They aren't really used in EV because bypass are anything but efficient. They provide direct power to the motor, and that leads to excessive AMP draw and actually decreases your range. Also, the reason for a motor controller is that a motor does not "control itself". If given unregulated power, it will draw power as fast as possible until it either over revs and grenades, or burns itself out. The EVs they are used in are drag racing where control is not an object, but outright power is wanted, and they aren't in use enough to burn out the motor.

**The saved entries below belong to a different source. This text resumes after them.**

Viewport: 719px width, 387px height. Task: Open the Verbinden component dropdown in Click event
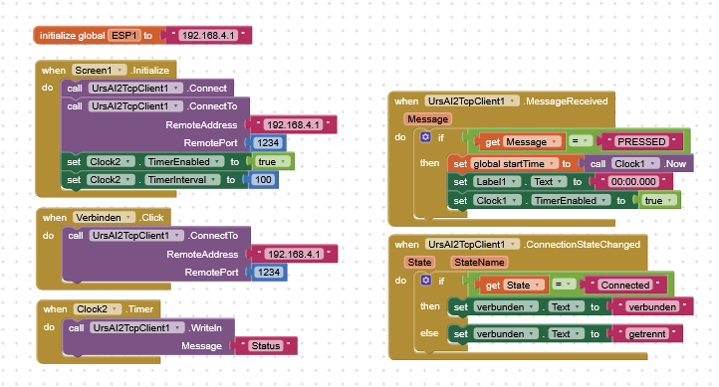(104, 217)
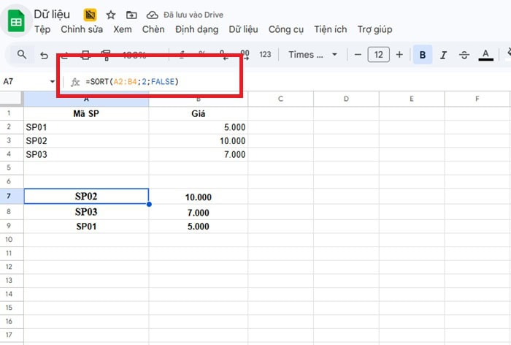Viewport: 511px width, 345px height.
Task: Click the fx function icon
Action: (x=74, y=82)
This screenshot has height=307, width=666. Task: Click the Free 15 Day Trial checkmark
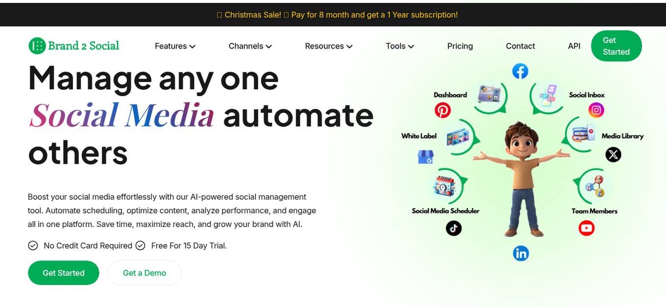(x=141, y=245)
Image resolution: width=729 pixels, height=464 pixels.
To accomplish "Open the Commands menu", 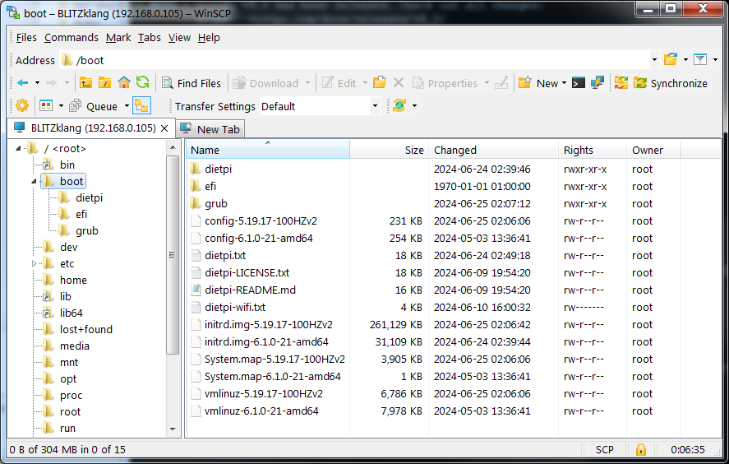I will 72,37.
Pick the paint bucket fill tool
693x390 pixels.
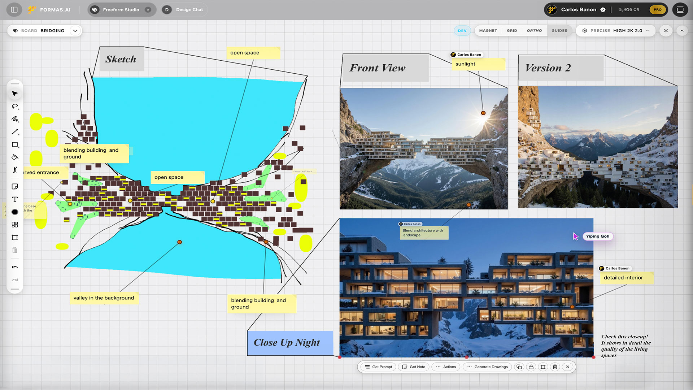click(x=15, y=157)
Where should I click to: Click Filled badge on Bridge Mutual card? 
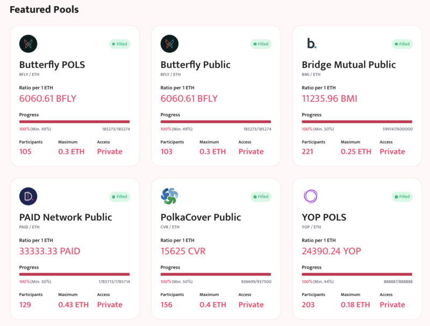402,44
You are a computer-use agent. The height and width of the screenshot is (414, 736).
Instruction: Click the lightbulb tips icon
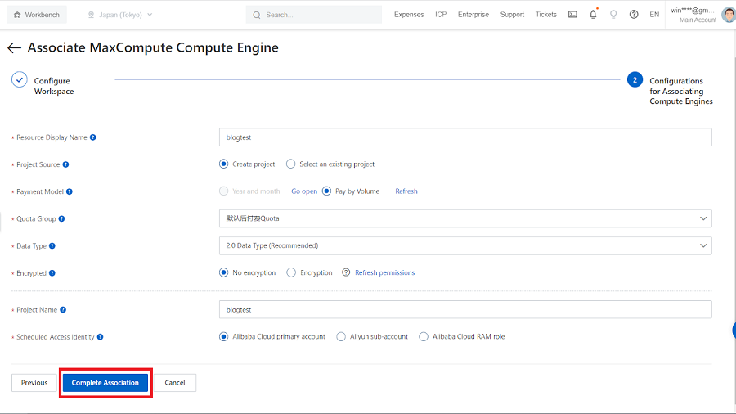pos(613,15)
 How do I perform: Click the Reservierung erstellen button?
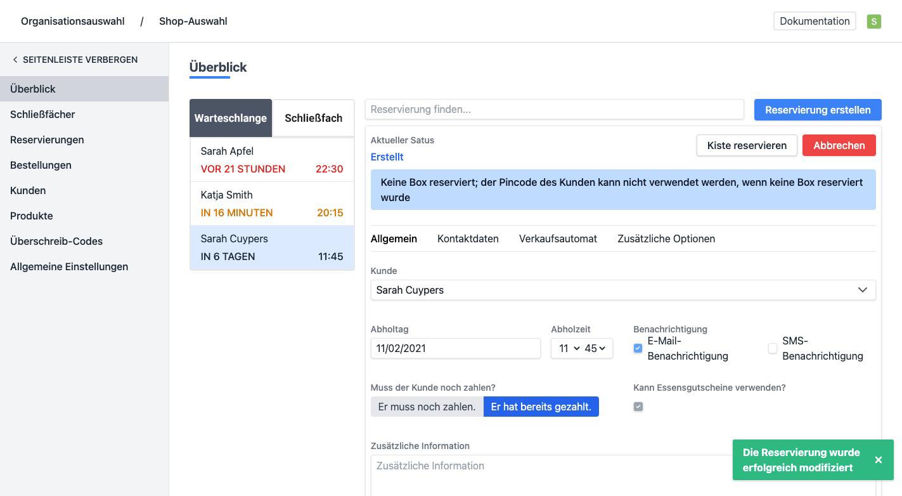(817, 110)
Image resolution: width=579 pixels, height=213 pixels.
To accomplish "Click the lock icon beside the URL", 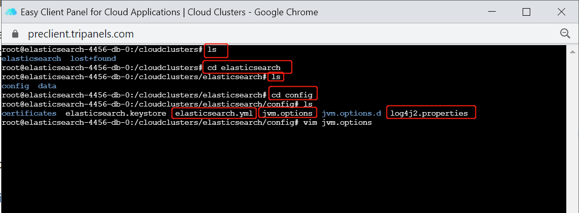I will click(15, 34).
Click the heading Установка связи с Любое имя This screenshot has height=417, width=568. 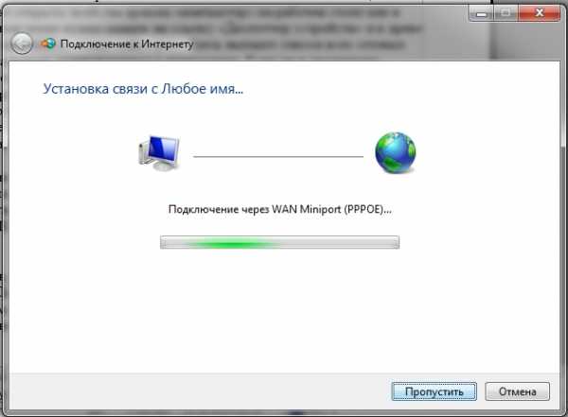coord(143,89)
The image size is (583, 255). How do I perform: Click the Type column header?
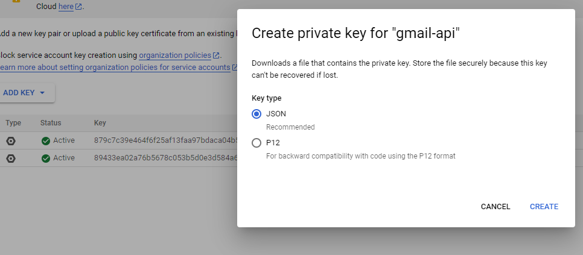click(x=13, y=123)
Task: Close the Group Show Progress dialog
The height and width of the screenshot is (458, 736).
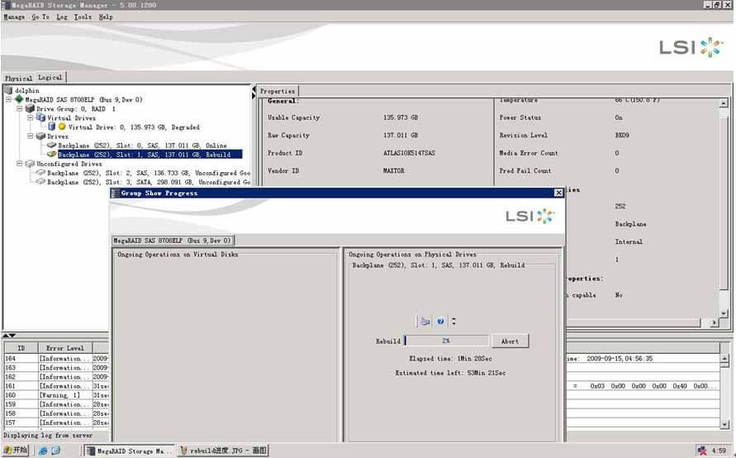Action: (x=558, y=193)
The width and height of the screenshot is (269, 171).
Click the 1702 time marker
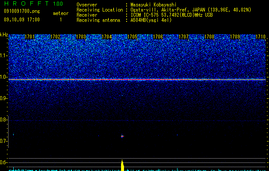56,37
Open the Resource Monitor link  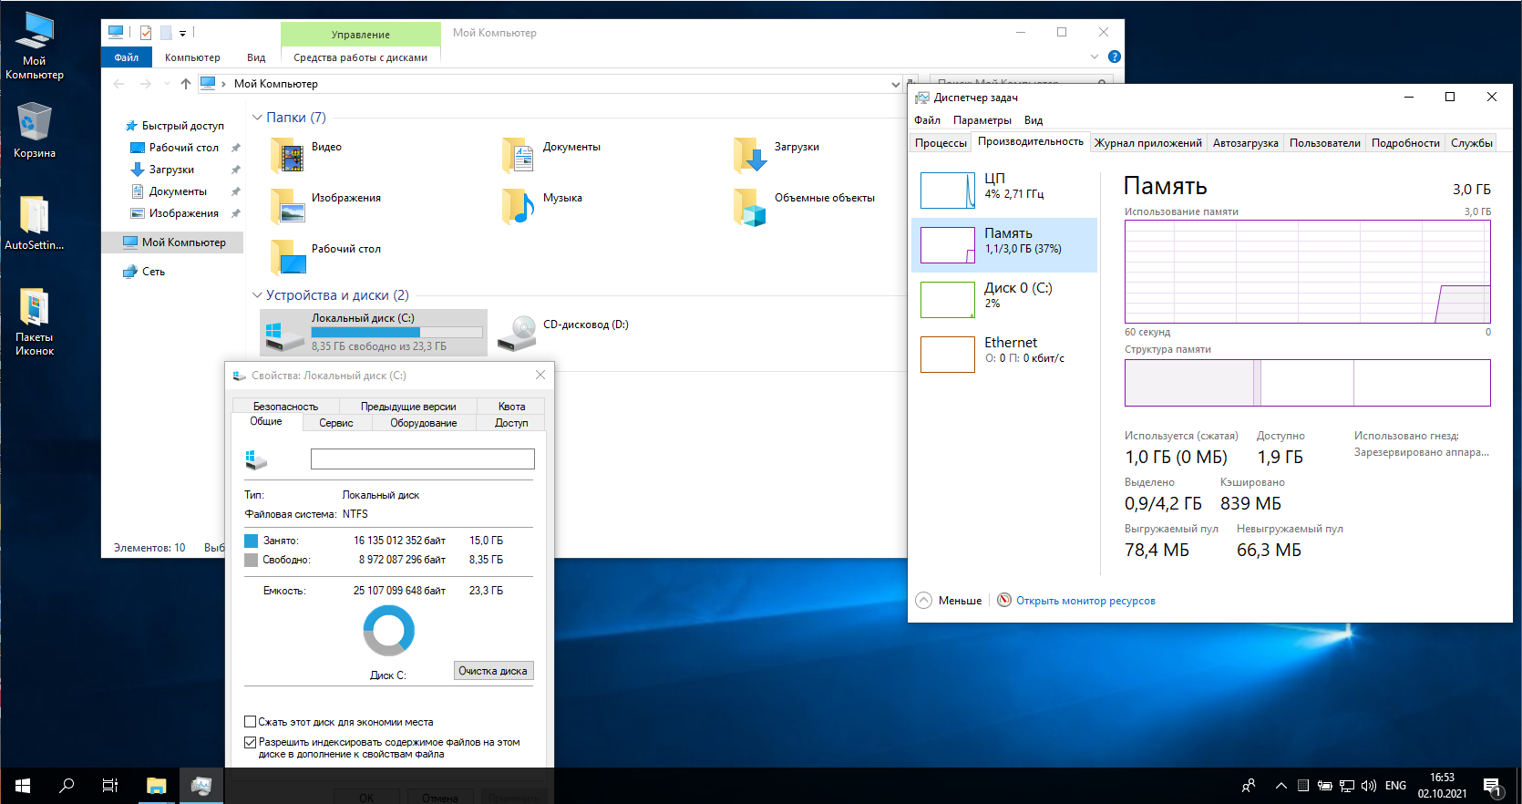[x=1085, y=601]
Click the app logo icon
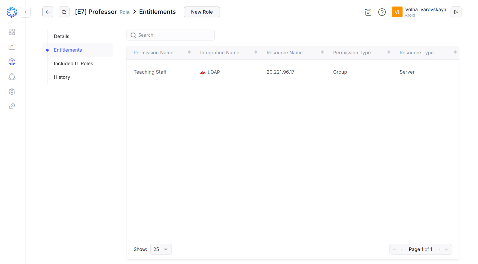 [x=12, y=12]
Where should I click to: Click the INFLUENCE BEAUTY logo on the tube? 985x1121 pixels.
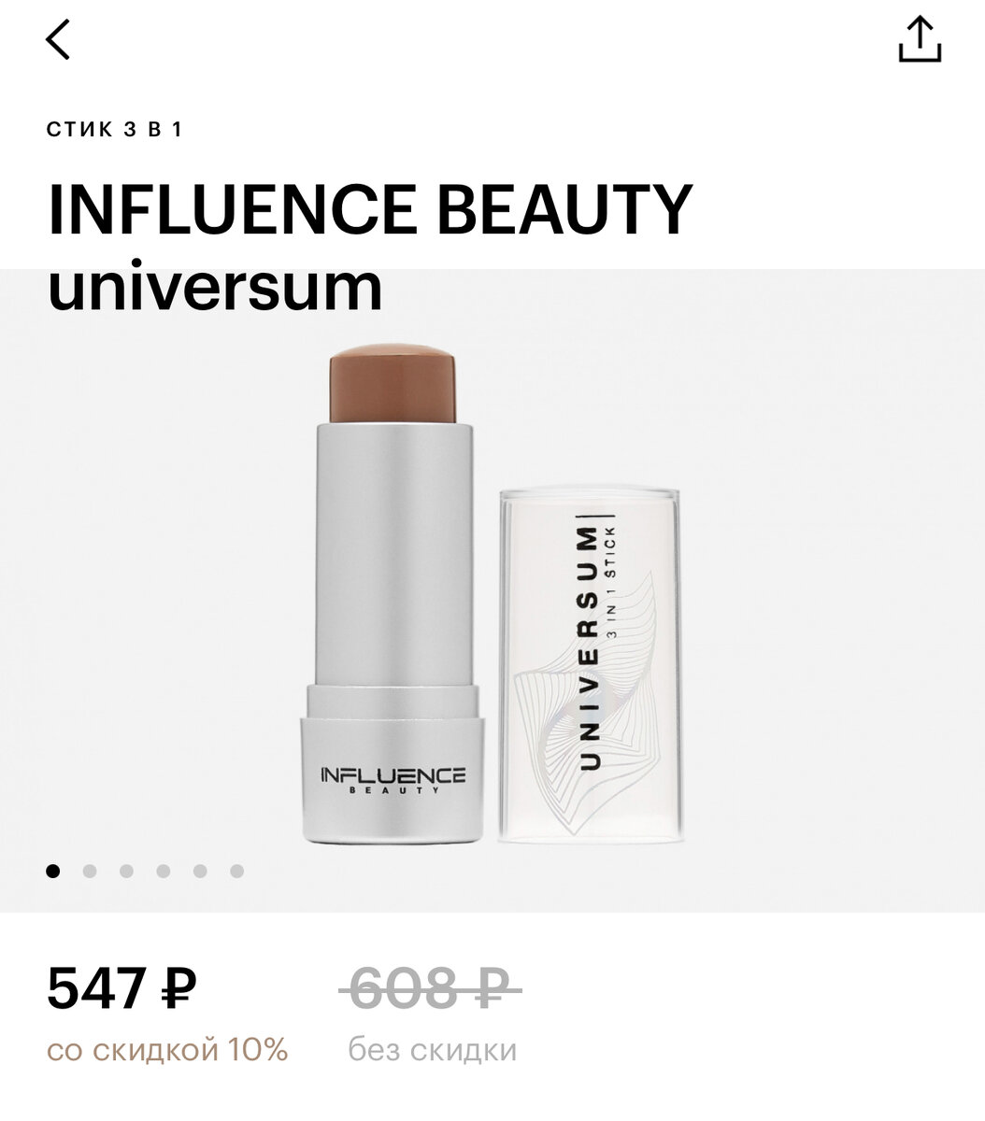393,780
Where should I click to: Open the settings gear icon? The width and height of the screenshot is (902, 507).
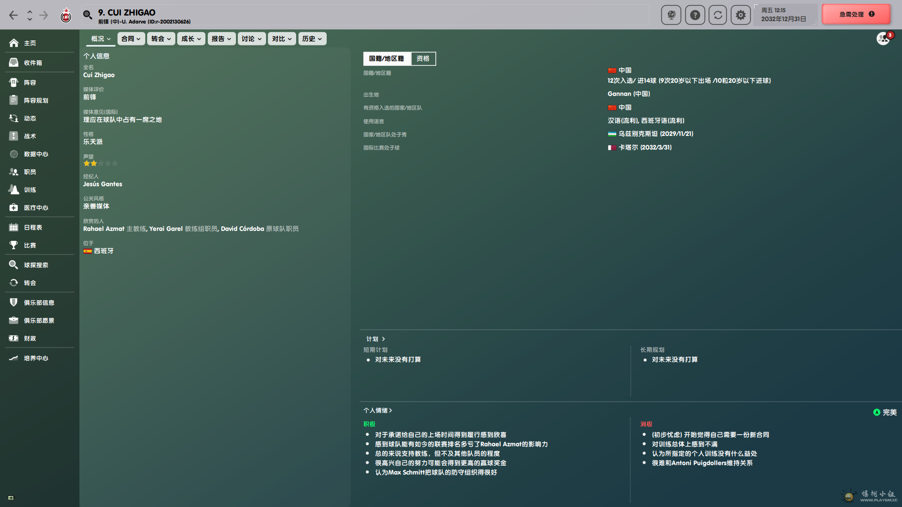(x=740, y=15)
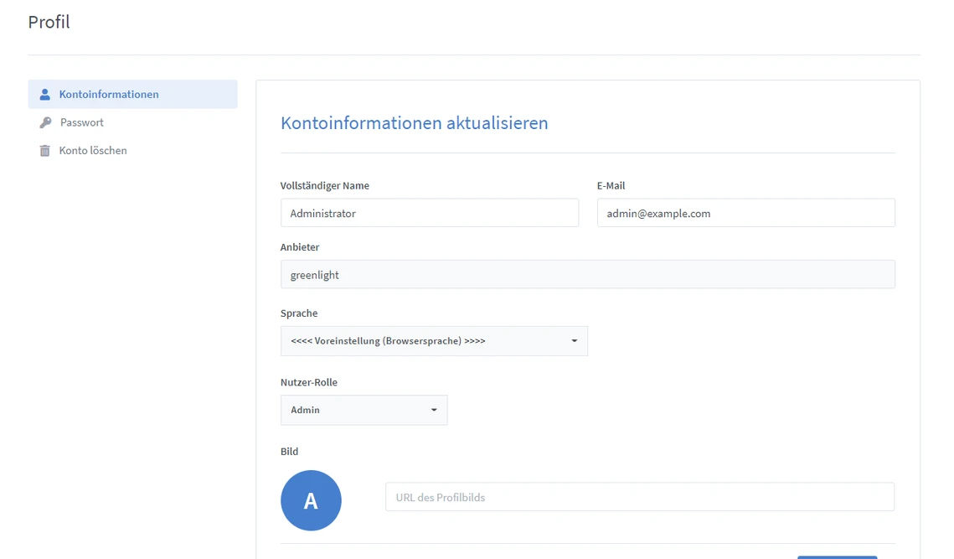Focus the Vollständiger Name field containing Administrator

point(429,213)
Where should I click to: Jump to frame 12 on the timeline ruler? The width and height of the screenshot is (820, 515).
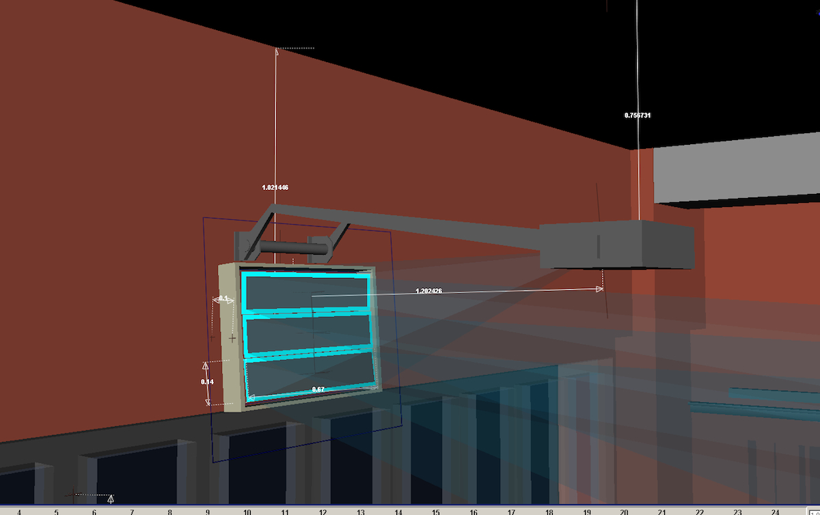[x=323, y=511]
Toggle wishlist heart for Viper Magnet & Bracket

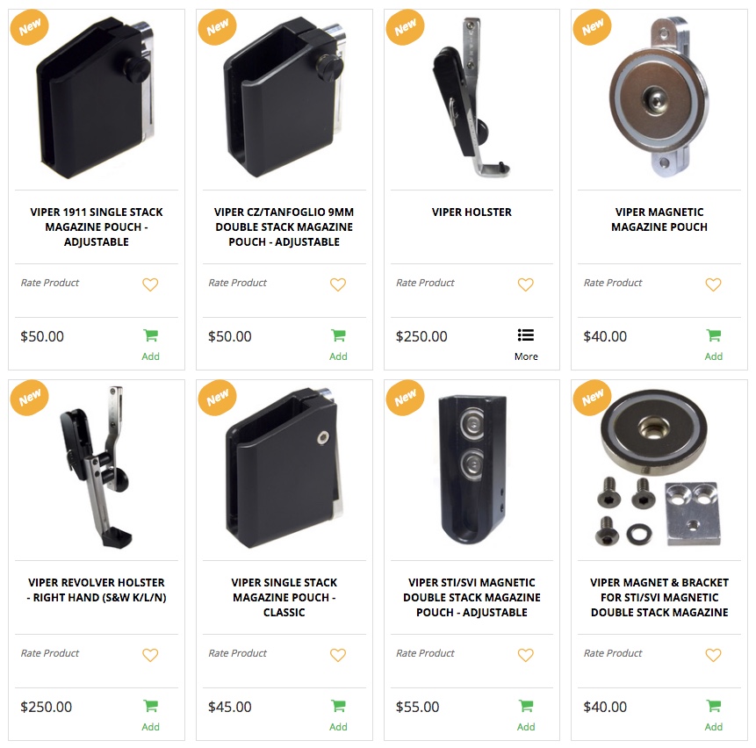pos(713,655)
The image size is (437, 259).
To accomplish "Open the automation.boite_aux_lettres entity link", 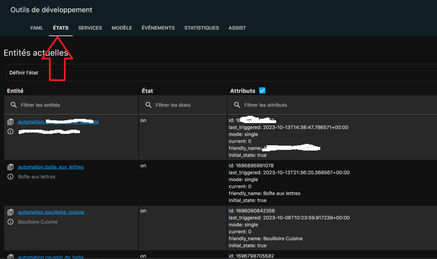I will (x=51, y=167).
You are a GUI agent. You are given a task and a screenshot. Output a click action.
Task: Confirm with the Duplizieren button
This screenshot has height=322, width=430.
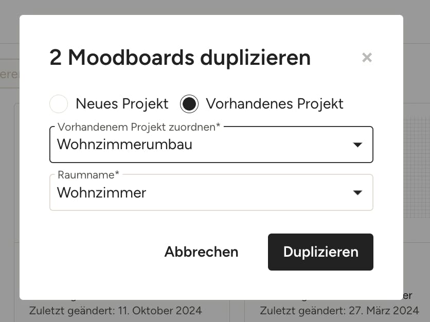pos(320,252)
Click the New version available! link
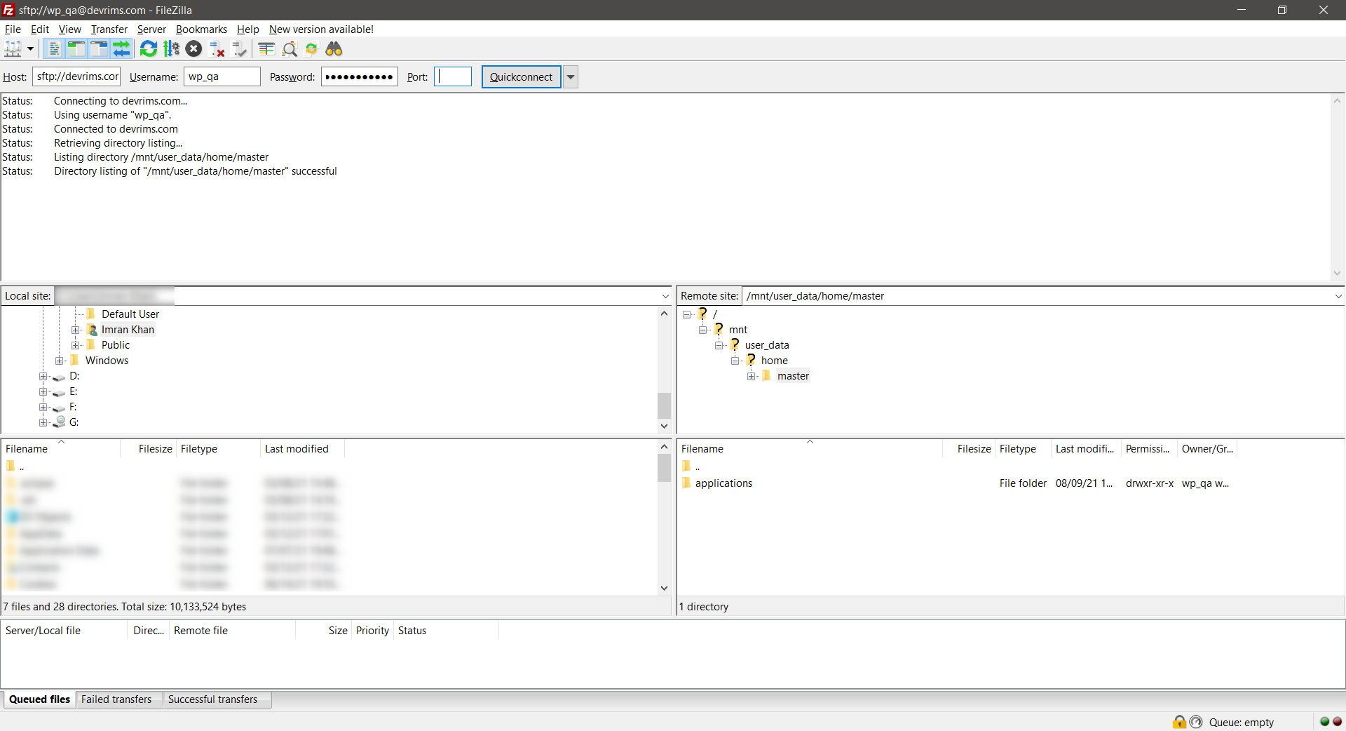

If you want an EV to actually be drivable, you really need a big controller. The 144 Curtis 500A is a PWM controller with no bypass contactor. And I don't think it's considered a forklift controller because of the high voltage.


----------



## Stiive (Nov 22, 2008)

TheSGC said:


> They provide direct power to the motor, and that leads to excessive AMP draw and actually decreases your range.


Of cause this is the case - i am talking about using this function for HEAVY acceleration.... This function would only be enabled during WOT




TheSGC said:


> . Also, the reason for a motor controller is that a motor does not "control itself". If given unregulated power, it will draw power as fast as possible until it either over revs and grenades, or burns itself out.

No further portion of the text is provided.